_Prompt:_
Set down word for word each line from the one containing "Contact (262, 2513)" through the end of the records, both included. Do not copy any pictures.

━━━ Dataset records ━━━

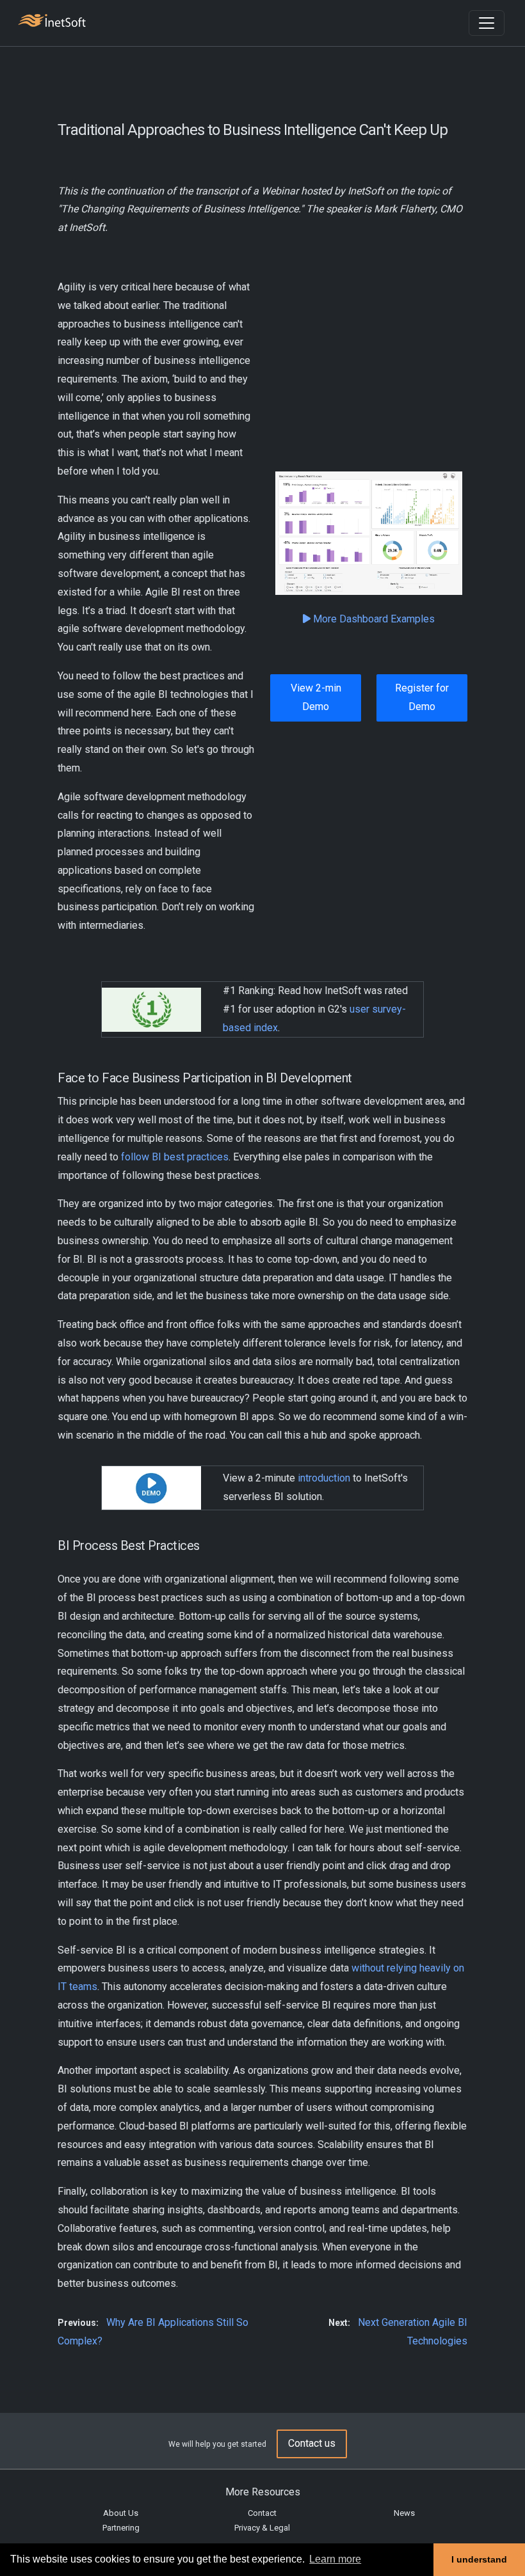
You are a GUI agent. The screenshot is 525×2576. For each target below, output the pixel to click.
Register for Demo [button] (422, 697)
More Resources (262, 2492)
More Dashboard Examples (373, 619)
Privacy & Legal (262, 2528)
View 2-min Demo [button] (316, 697)
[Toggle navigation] (487, 23)
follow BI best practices (175, 1157)
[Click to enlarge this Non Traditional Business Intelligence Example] (368, 532)
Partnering (121, 2528)
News (404, 2513)
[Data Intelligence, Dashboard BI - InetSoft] (51, 22)
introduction (324, 1478)
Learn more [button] (335, 2559)
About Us (120, 2513)
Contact (262, 2513)
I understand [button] (479, 2559)
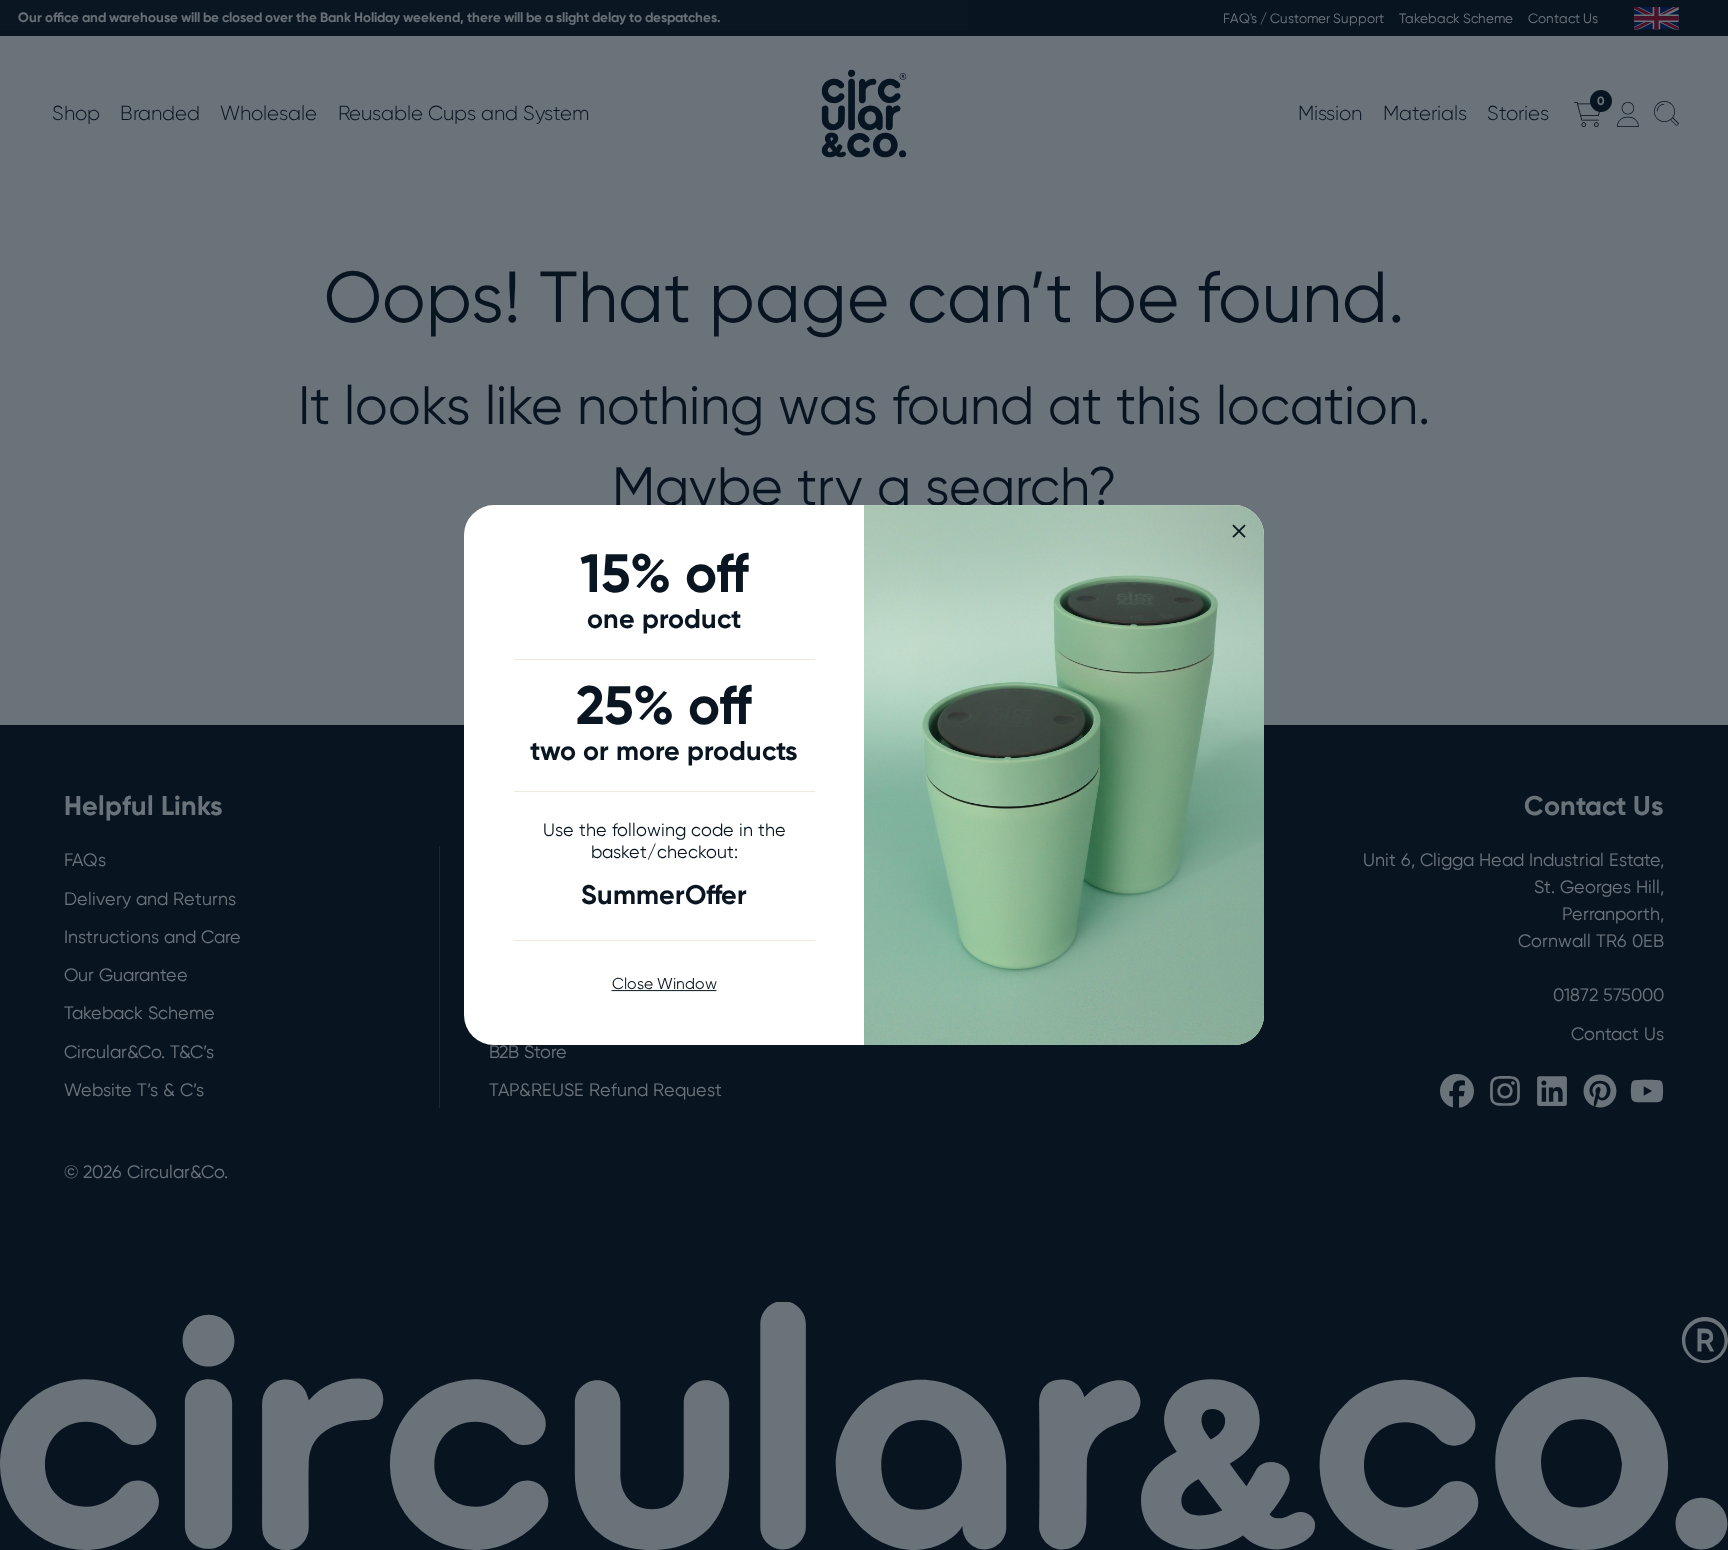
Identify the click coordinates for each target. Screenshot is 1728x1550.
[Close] (1239, 531)
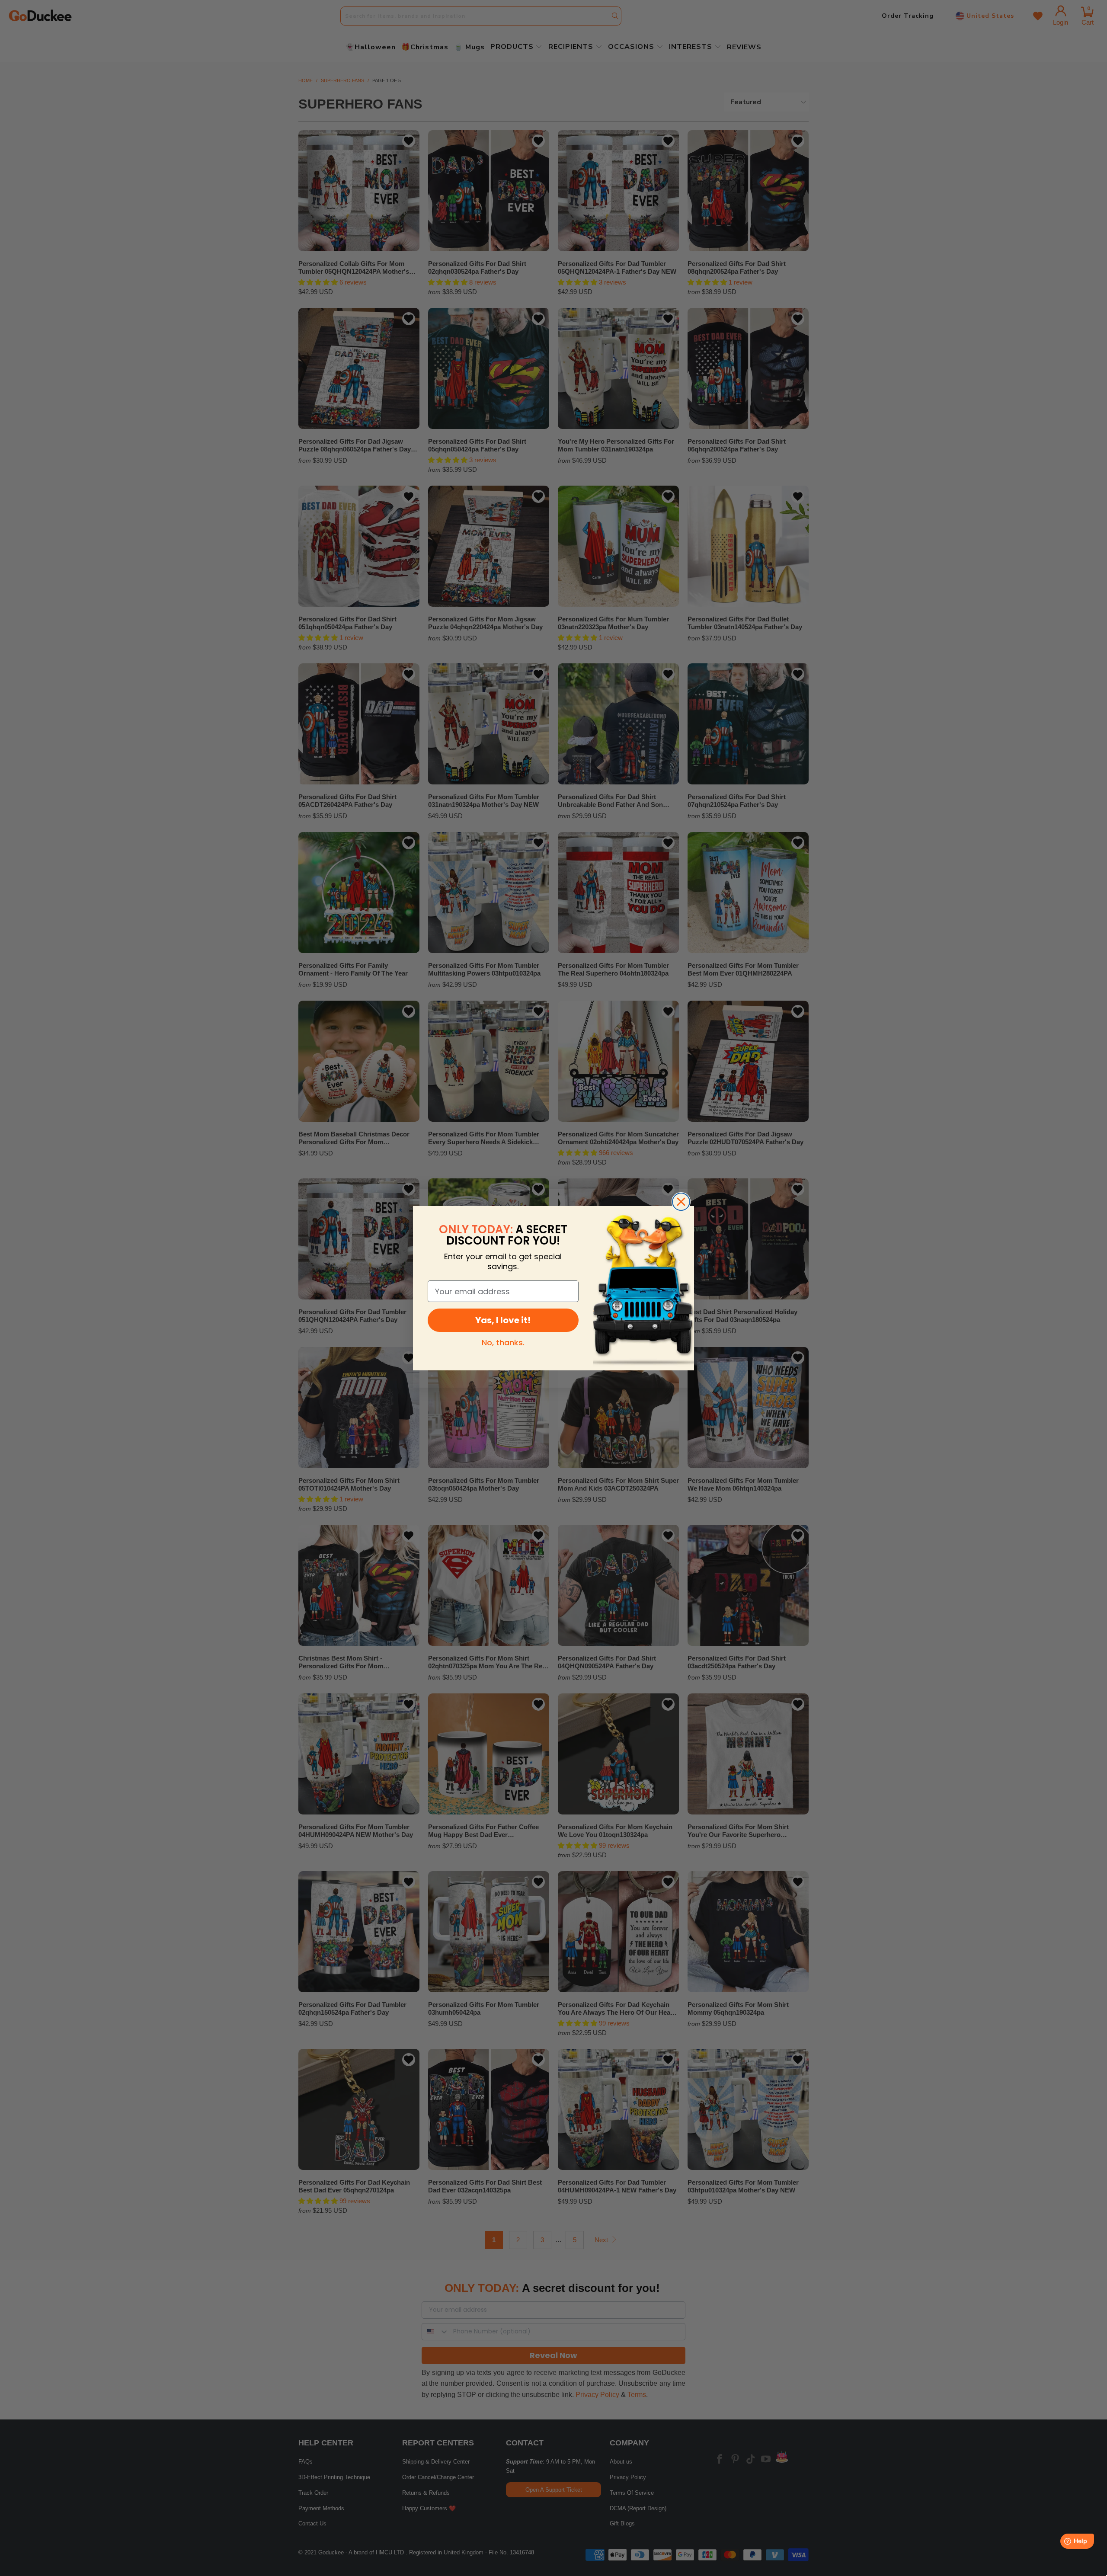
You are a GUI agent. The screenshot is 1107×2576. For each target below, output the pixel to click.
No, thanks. (503, 1342)
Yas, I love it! (503, 1320)
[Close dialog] (681, 1201)
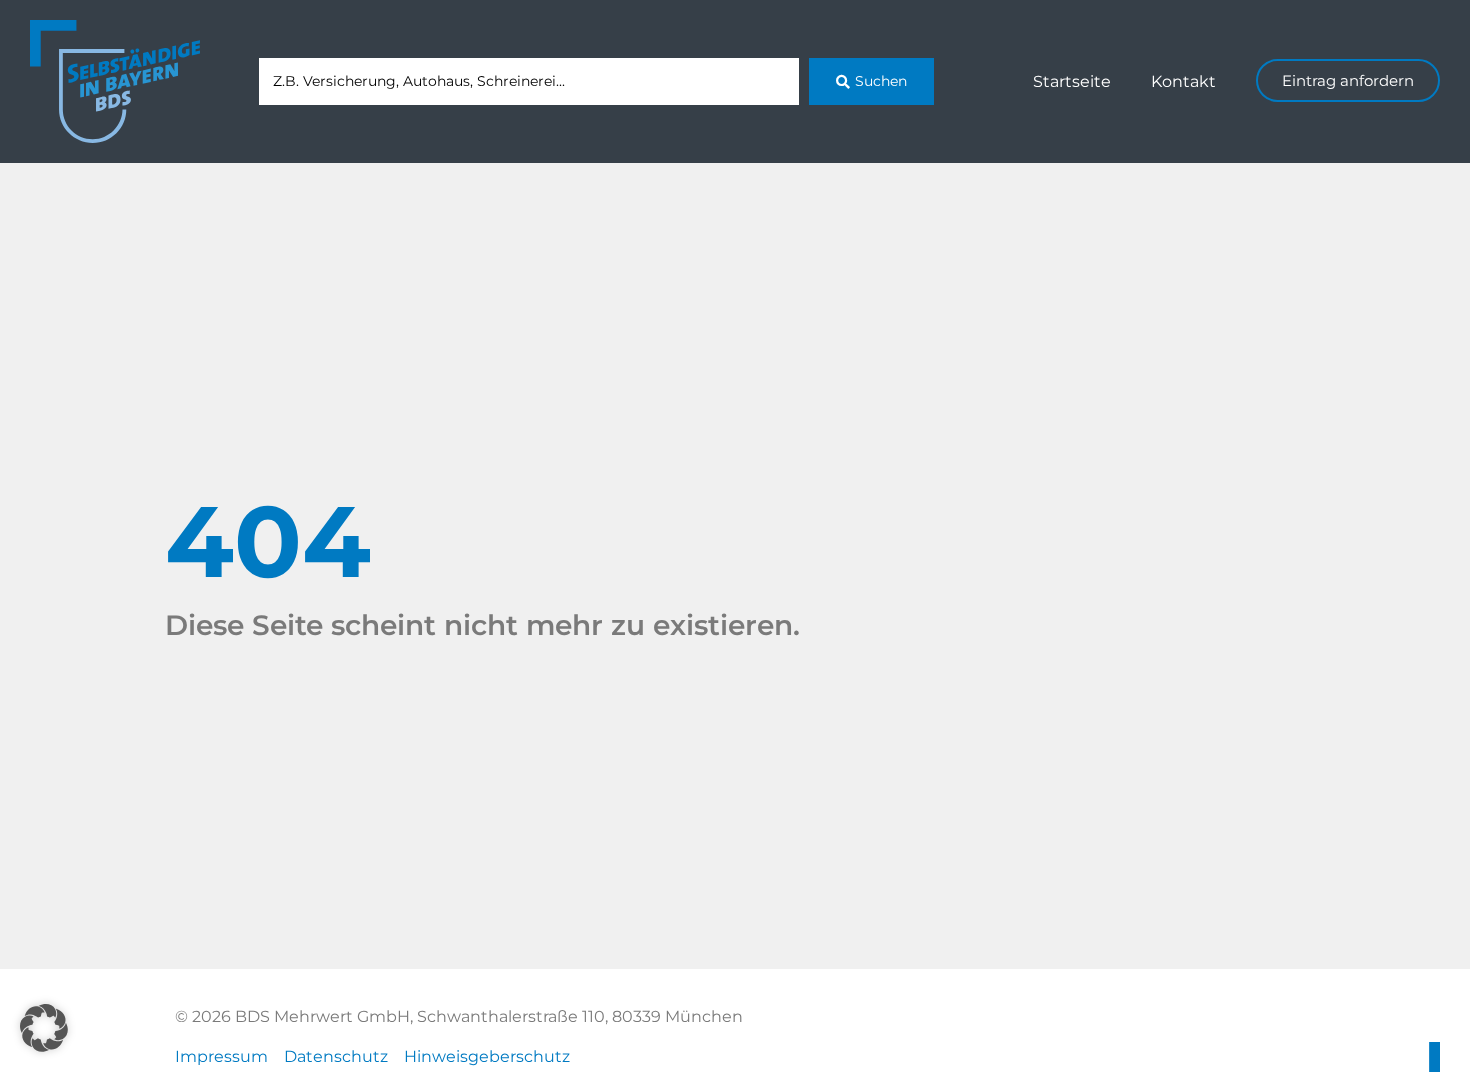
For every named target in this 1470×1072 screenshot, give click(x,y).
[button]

━━━

_Response to the exercise:_
Contact (262, 2513)
I understand [button] (479, 2559)
Identify the click coordinates for each target. Screenshot is 1728x1550.
[Close] (1239, 531)
You are a GUI agent. The screenshot is 1107×2576. For each target below, output the pixel to click.
No, thanks. (503, 1342)
Yas, I love it! (503, 1320)
[Close dialog] (681, 1201)
For every named target in this 1470×1072 screenshot, give click(x,y).
[button]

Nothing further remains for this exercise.